Superconductivity in a two dimensional extended Hubbard model

TL;DR

This paper investigates how $d-p$ hybridization influences superconductivity in a two-dimensional extended Hubbard model using Roth's two-pole approximation, focusing on $d_{x^2-y^2}$-wave pairing and various interaction effects.

Contribution

It applies Roth's two-pole approximation to analyze the impact of hybridization, Coulomb interaction, and temperature on superconductivity in an extended $d-p$ Hubbard model.

Findings

Hybridization affects the superconducting order parameter.

Coulomb interaction influences the pairing mechanism.
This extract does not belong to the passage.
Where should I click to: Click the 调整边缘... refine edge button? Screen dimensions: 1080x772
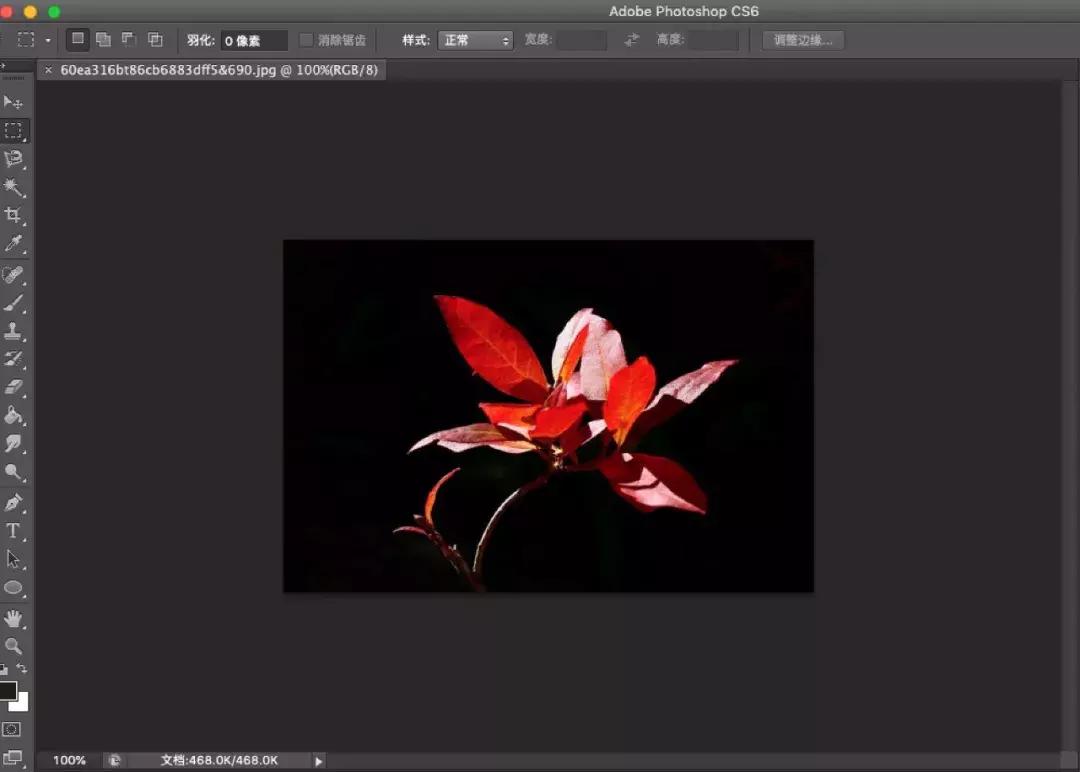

Temperature impacts the stability of superconductivity.

Abstract

The Roth's two-pole approximation has been used by the present authors to investigate the role of $d-p$ hybridization in the superconducting properties of an extended $d-p$ Hubbard model. Superconductivity with singlet $d_{x^2-y^2}$-wave pairing is treated by following Beenen and Edwards formalism. In this work, the Coulomb interaction, the temperature and the superconductivity have been considered in the calculation of some relevant correlation functions present in the Roth's band shift. The behavior of the order parameter associated with temperature, hybridization, Coulomb interaction and the Roth's band shift effects on superconductivity are studied.